• EXERCISE GOAL: After locating the line that contains "14 (134, 332)" in the records below, write out exactly that line and each line after it through the one that contains "Download our iOS App (54, 123)", and nothing else.

• EXERCISE DATA:
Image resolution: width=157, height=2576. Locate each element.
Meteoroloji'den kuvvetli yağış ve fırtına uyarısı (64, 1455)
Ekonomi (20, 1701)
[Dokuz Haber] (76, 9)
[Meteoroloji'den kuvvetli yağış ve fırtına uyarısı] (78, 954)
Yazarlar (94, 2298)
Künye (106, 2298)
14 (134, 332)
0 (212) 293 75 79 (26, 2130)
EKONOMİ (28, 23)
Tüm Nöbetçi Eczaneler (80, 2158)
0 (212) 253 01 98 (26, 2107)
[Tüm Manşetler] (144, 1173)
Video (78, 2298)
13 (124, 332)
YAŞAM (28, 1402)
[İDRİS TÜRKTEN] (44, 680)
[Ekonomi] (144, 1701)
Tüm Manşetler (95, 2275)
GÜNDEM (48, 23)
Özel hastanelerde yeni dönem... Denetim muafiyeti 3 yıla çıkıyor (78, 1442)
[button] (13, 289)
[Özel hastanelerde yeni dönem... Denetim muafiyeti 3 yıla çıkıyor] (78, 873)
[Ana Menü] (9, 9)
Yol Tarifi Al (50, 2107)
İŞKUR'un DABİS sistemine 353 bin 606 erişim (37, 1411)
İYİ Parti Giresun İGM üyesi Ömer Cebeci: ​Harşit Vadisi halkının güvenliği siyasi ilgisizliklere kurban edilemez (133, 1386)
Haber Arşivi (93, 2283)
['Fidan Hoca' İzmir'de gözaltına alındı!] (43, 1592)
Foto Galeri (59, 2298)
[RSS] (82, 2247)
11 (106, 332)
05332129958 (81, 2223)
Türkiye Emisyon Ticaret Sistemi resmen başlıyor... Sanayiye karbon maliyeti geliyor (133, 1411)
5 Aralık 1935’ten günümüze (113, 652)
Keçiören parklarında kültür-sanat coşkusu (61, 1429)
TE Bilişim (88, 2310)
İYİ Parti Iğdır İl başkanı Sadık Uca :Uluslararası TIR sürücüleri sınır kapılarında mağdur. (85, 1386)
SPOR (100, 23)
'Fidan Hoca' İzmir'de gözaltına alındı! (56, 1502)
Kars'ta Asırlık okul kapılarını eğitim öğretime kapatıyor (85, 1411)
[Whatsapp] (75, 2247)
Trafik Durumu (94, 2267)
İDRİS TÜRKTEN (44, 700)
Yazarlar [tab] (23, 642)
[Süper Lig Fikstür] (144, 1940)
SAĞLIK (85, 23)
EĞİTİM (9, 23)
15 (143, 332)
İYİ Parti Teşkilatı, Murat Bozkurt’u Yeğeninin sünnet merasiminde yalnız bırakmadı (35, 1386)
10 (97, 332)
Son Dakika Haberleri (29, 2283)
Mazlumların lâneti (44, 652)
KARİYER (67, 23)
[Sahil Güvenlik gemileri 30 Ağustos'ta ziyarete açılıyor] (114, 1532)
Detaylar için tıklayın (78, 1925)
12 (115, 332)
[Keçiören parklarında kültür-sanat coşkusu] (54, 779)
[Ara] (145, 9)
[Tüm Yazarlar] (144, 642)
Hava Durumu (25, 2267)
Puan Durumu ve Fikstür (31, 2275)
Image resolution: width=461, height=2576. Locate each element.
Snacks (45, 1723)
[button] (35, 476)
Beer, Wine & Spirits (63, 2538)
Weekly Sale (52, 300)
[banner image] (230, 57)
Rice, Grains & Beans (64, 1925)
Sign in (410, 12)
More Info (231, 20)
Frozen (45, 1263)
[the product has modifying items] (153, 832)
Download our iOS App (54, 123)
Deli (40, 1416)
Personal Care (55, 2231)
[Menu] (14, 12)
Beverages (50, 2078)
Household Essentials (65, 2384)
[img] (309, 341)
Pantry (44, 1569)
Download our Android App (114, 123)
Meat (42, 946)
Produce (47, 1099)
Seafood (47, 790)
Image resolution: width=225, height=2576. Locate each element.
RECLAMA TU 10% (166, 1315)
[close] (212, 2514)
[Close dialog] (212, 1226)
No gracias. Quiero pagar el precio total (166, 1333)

• RESULT BELOW:
14 (134, 332)
0 (212) 293 75 79 (26, 2130)
EKONOMİ (28, 23)
Tüm Nöbetçi Eczaneler (80, 2158)
0 (212) 253 01 98 (26, 2107)
[Tüm Manşetler] (144, 1173)
Video (78, 2298)
13 (124, 332)
YAŞAM (28, 1402)
[İDRİS TÜRKTEN] (44, 680)
[Ekonomi] (144, 1701)
Tüm Manşetler (95, 2275)
GÜNDEM (48, 23)
Özel hastanelerde yeni dönem... Denetim muafiyeti 3 yıla çıkıyor (78, 1442)
[button] (13, 289)
[Özel hastanelerde yeni dönem... Denetim muafiyeti 3 yıla çıkıyor] (78, 873)
[Ana Menü] (9, 9)
Yol Tarifi Al (50, 2107)
İŞKUR'un DABİS sistemine 353 bin 606 erişim (37, 1411)
İYİ Parti Giresun İGM üyesi Ömer Cebeci: ​Harşit Vadisi halkının güvenliği siyasi ilgisizliklere kurban edilemez (133, 1386)
Haber Arşivi (93, 2283)
['Fidan Hoca' İzmir'de gözaltına alındı!] (43, 1592)
Foto Galeri (59, 2298)
[RSS] (82, 2247)
11 (106, 332)
05332129958 (81, 2223)
Türkiye Emisyon Ticaret Sistemi resmen başlıyor... Sanayiye karbon maliyeti geliyor (133, 1411)
5 Aralık 1935’ten günümüze (113, 652)
Keçiören parklarında kültür-sanat coşkusu (61, 1429)
TE Bilişim (88, 2310)
İYİ Parti Iğdır İl başkanı Sadık Uca :Uluslararası TIR sürücüleri sınır kapılarında mağdur. (85, 1386)
SPOR (100, 23)
'Fidan Hoca' İzmir'de gözaltına alındı! (56, 1502)
Kars'ta Asırlık okul kapılarını eğitim öğretime kapatıyor (85, 1411)
[Whatsapp] (75, 2247)
Trafik Durumu (94, 2267)
İDRİS TÜRKTEN (44, 700)
Yazarlar [tab] (23, 642)
[Süper Lig Fikstür] (144, 1940)
SAĞLIK (85, 23)
EĞİTİM (9, 23)
15 (143, 332)
İYİ Parti Teşkilatı, Murat Bozkurt’u Yeğeninin sünnet merasiminde yalnız bırakmadı (35, 1386)
10 (97, 332)
Son Dakika Haberleri (29, 2283)
Mazlumların lâneti (44, 652)
KARİYER (67, 23)
[Sahil Güvenlik gemileri 30 Ağustos'ta ziyarete açılıyor] (114, 1532)
Detaylar için tıklayın (78, 1925)
12 (115, 332)
[Keçiören parklarında kültür-sanat coşkusu] (54, 779)
[Ara] (145, 9)
[Tüm Yazarlar] (144, 642)
Hava Durumu (25, 2267)
Puan Durumu ve Fikstür (31, 2275)
Image resolution: width=461, height=2576. Locate each element.
Snacks (45, 1723)
[button] (35, 476)
Beer, Wine & Spirits (63, 2538)
Weekly Sale (52, 300)
[banner image] (230, 57)
Rice, Grains & Beans (64, 1925)
Sign in (410, 12)
More Info (231, 20)
Frozen (45, 1263)
[the product has modifying items] (153, 832)
Download our iOS App (54, 123)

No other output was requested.